• _Source document_
■ ■ ■ ■ ■

The Essays of Joni B. Cole

‘Show, tell, reflect,’ suggests Joni B. Cole, a seven-time author and founder of The Writer’s Center of WRJ in White River Junction, Vermont.

We are discussing her latest book, a collections of essays called Party Like It’s 2044: Finding the Funny in Life and Death (University of New Mexico Press, 2023) which reads to me like a roadmap to writing a good essay.

“Often, the form of showing, telling, and then reflecting is the most engaging and meaningful way readers receive an essay. So in other words, don’t start with boring description or a long setup. Lock us right in, and it doesn’t have to be some fancy pants hook either.”

Which appears to be among the guiding tenets of most of these essays, such as “Let It Lie” which opens with the narrator’s daughter reporting that a woman in the bathroom is using nunchucks and ends with the narrator feeling greater empathy and tolerance for people with unexplained eccentricities. A similar structure appears in “Recalculating, Recalculating, Recalculating…” when the reader is introduced to a narrator who does not know which way is Northeast and is reliant on a “GPS lady” with an Australia accent who wrongly assumes she does. Both provide an immediate snapshot of a scene that is described, explored, and built upon, before concluding with a pithy reflection.

Joni takes a similar approach in “Our Old House” which starts with the narrator telling her ex-husband she wants to buy him a new oven before evolving into an exposition on a marriage that may be over but was not, to her mind, a failure.

“It opens in a scene, then there’s a lot of information, there’s a lot of backstory, and then the scene continues, and we move forward in time. And then, at the end, yeah, there’s definitely a reflection,” says Joni.

Joni talks like she writes. She is accessible, funny, candid, and not averse to mixing the odd colloquialism into her language. She is also quick to provide examples to support her statements and is a firm believer that writing is a craft that can be taught and learned.

“Craft is very acquirable. My workshops are very much about craft. With craft in our back pocket, we can make a scene stronger. We can say, ‘Oh, this is the structure that will work,’” she tells me.

Party Like It’s 2024 follows her revised book on writing that include fittingly named: Toxic Feedback: Helping Writers Survive and Thrive (University of New Mexico Press, 2023) and Good Naked: How to Write More, Write Better and Be Happier. Revised and expanded edition (University New Mexico Press, 2022). In our conversation about writing, she touches on some of these books’ themes, among them that writers can be their own worst detractors.

“Oh, I’m not a writer, will anyone want to read my story? Who’s gonna care about this? I hear that as much from seasoned writers as newbies. All this bad PR we have between our ears about what it means to be a writer, or how we’re supposed to write. And that’s where I felt really motivated to write Good Naked because it deals a lot with the head stuff that gets in the way of our creative process.”

Many of the essays in Party Like It’s 2024 speak to confronting our insecurities and our often unnecessary but diminished sense of self-worth, as recounted through Joni’s self-ironic and humorous writing style. “Winning Women”, “The Other Woman”, and “But Enough About Me” all tackle these limiting self-perceptions with wit and compassion.

Not that Joni adheres to a one-size-fits-all approach to writing. She believes that we each have to honor our own creative process. That does not mean ignoring the fundamentals of what makes a good essay or that, in our efforts to find new voices, we should dismiss those of the past, a concern that is very much evident in her essay, “No Podium for Old Men: A Transcript of the Introductory Remarks at the “Diversity Enhancement Award” Ceremony at Walter S. Walters College.”

“I want to make sure we don’t have this knee-jerk reaction to get rid of some of the old guard that are still really of value,” she says.

In fact, it occurs to me, as our conversation comes to its close, that giving voice is what Joni B. Cole does—as an essayist, a writer, and a teacher to thousands of writers and readers whom she leads by example with her straight-talking, thought-provoking, humorous but still somehow consolatory words that permeate the breadth of her work.

■ ■ ■ ■ ■

• _Data shown_
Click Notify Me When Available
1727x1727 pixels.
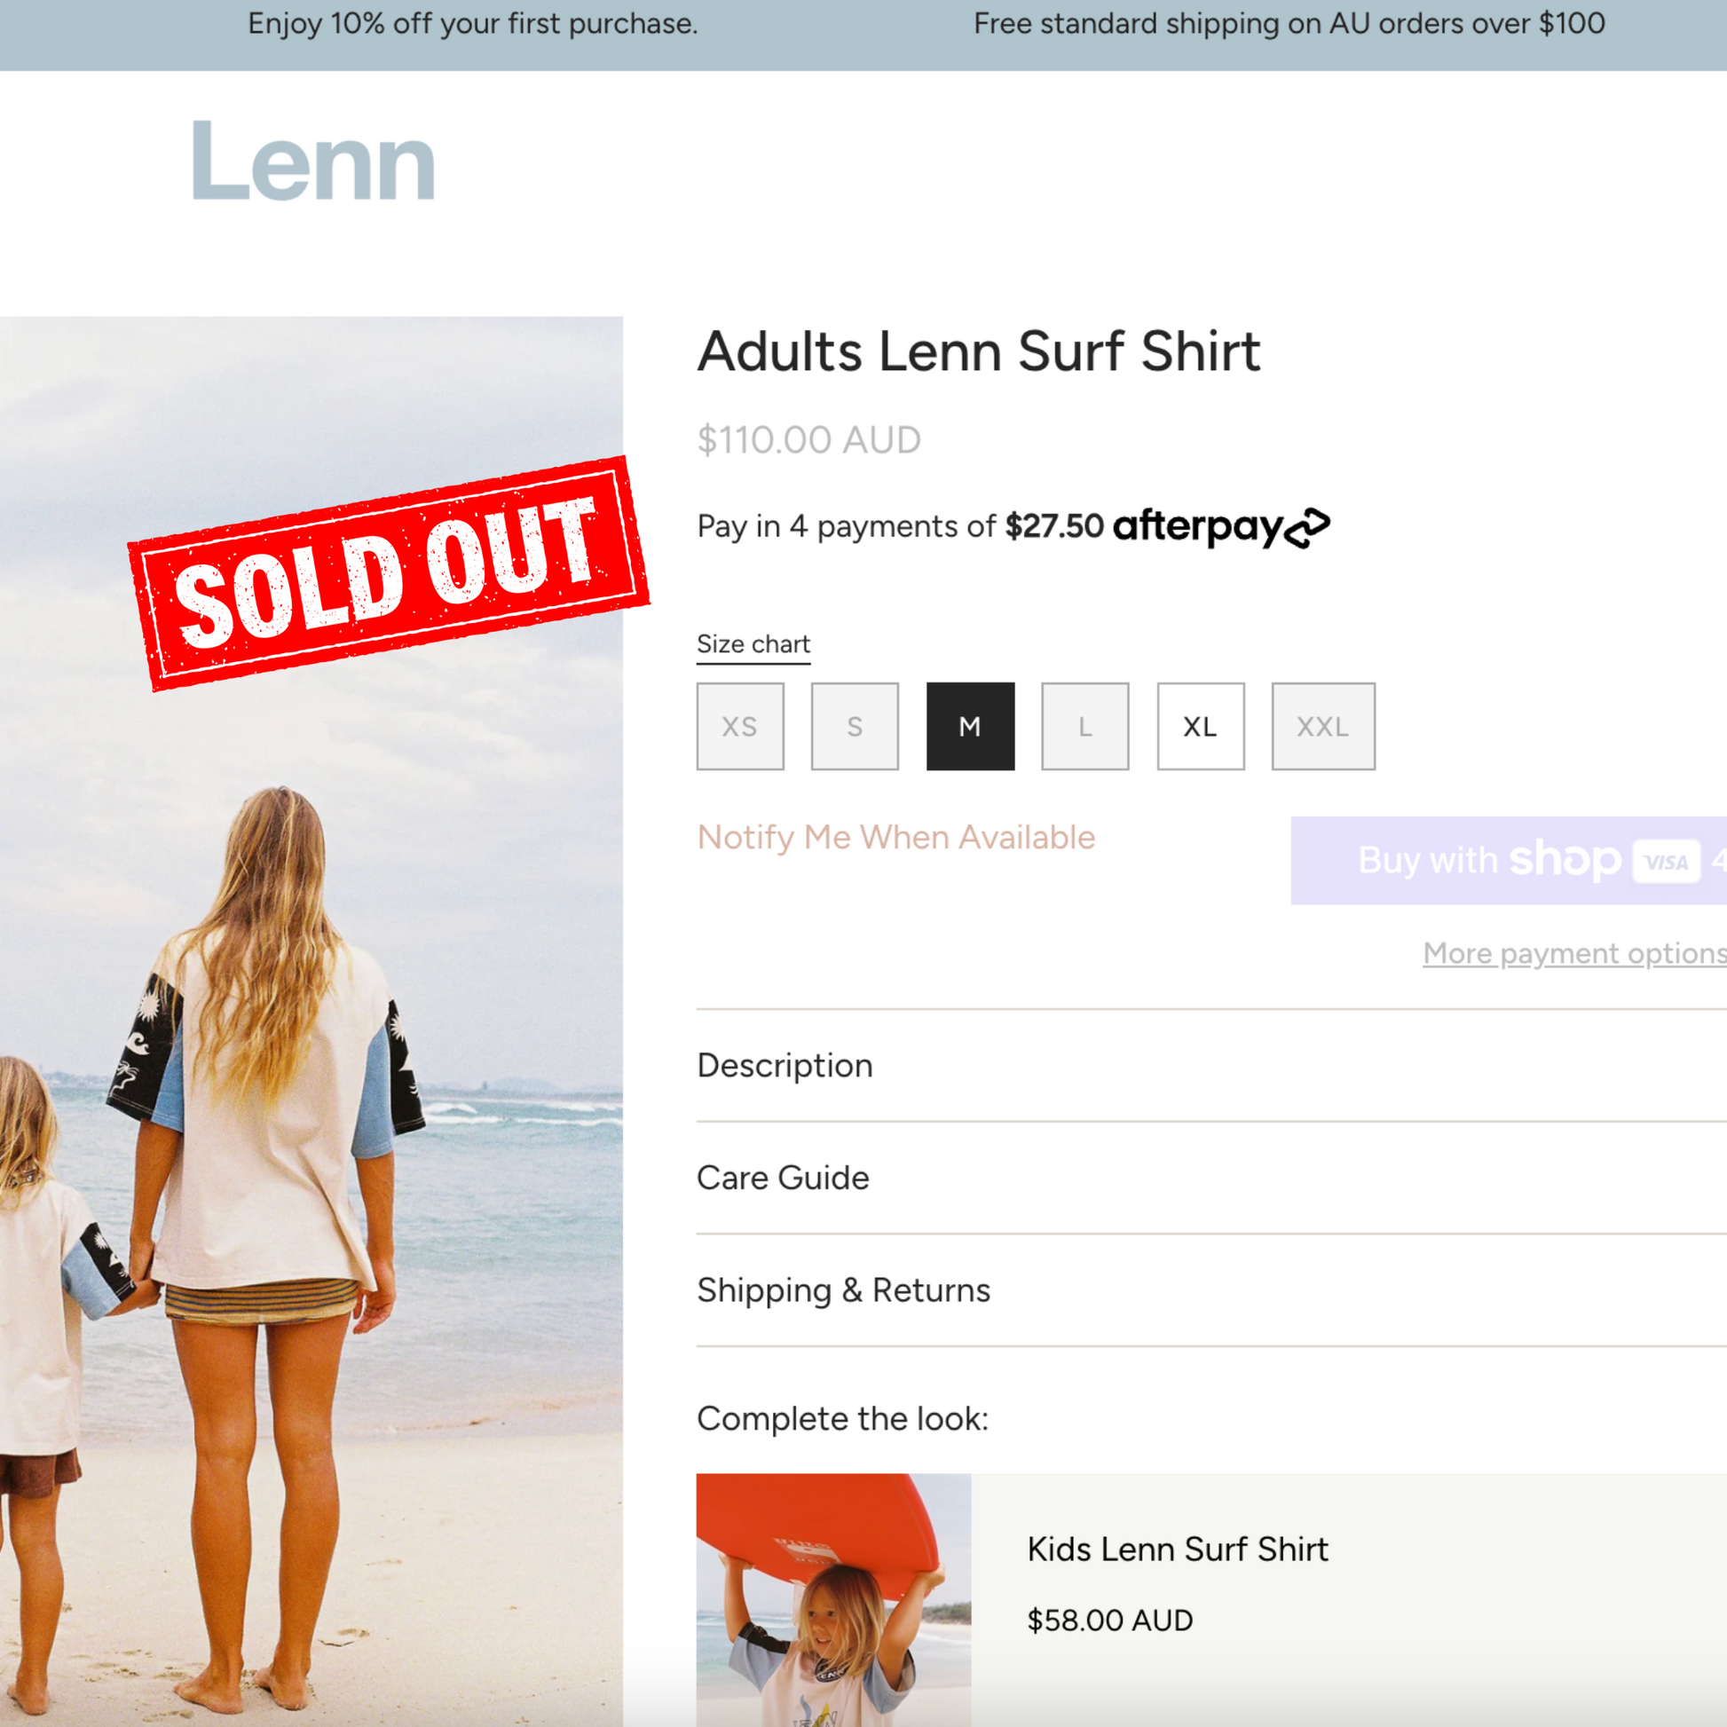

■ ■ ■ ■ ■

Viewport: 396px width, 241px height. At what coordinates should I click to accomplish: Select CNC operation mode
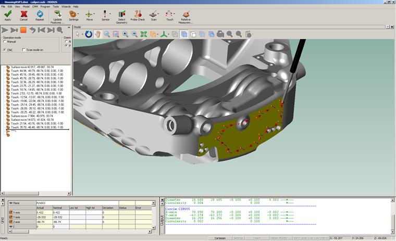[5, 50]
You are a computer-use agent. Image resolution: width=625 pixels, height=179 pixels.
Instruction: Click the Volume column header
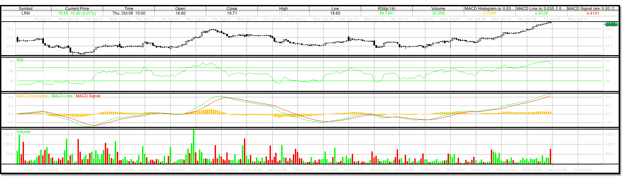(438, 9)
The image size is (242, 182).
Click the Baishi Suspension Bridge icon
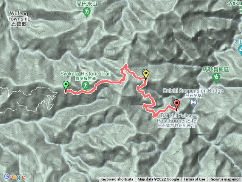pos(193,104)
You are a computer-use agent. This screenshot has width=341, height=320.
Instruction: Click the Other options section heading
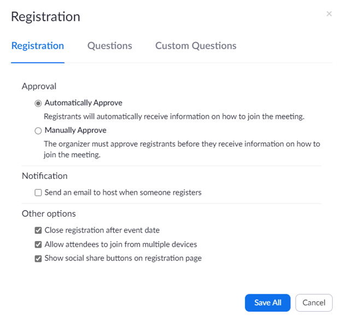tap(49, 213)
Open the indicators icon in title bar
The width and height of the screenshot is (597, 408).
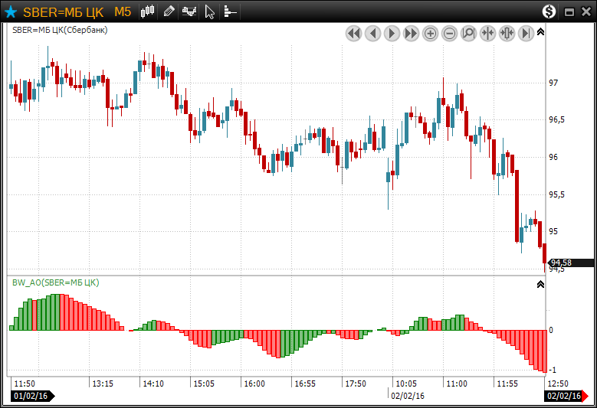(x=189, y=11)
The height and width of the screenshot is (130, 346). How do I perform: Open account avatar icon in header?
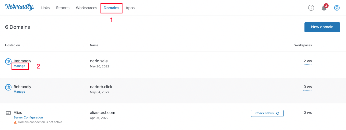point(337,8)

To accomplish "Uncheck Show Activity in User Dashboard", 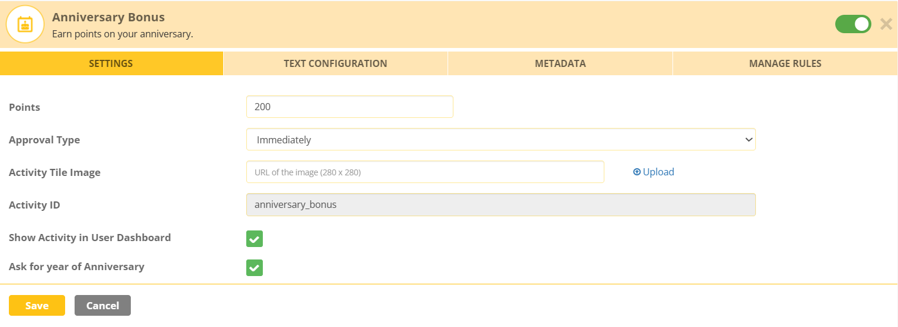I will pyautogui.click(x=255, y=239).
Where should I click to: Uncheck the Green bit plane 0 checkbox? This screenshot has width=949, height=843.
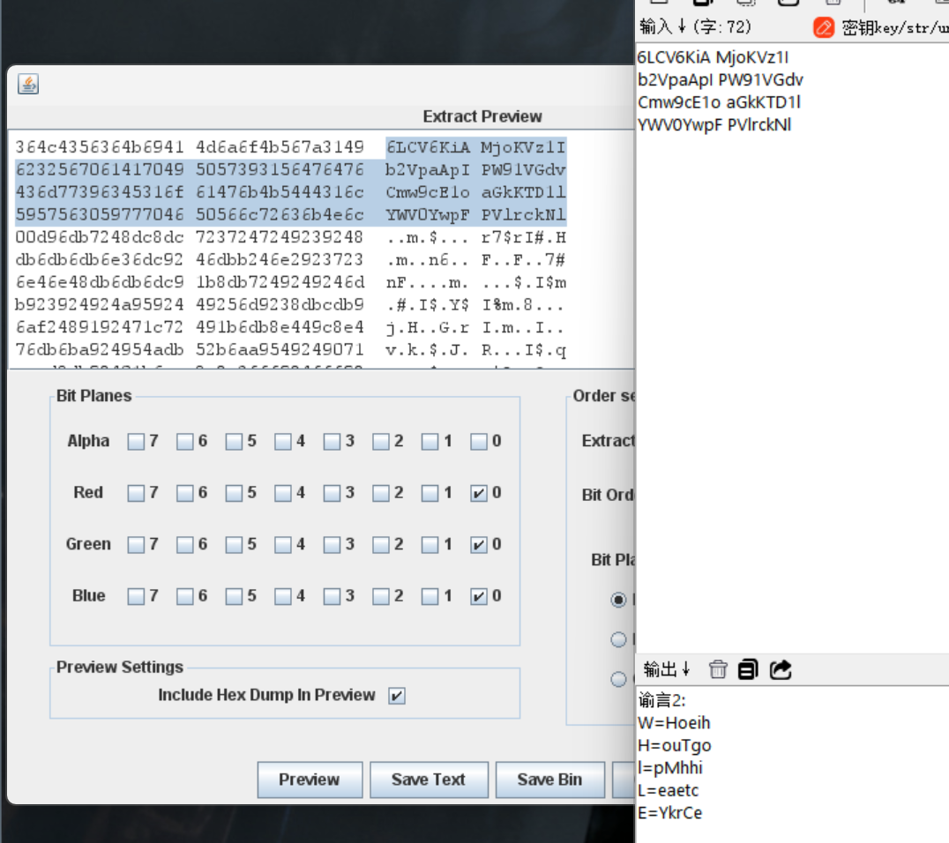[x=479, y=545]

■ ■ ■ ■ ■

• _What is needed_
Answer these questions from the article on Joni B. Cole's essays.
(a) What is the name of the writing center Cole founded, and in which town is it located?
(b) What does the narrator's daughter report at the opening of "Let It Lie"?
(c) Which three essays does the article name as tackling limiting self-perceptions?
The records have nothing to do with the text.

• _Solution to this exercise_
(a) The Writer's Center of WRJ, in White River Junction, Vermont.
(b) She reports that a woman in the bathroom is using nunchucks.
(c) "Winning Women," "The Other Woman," and "But Enough About Me."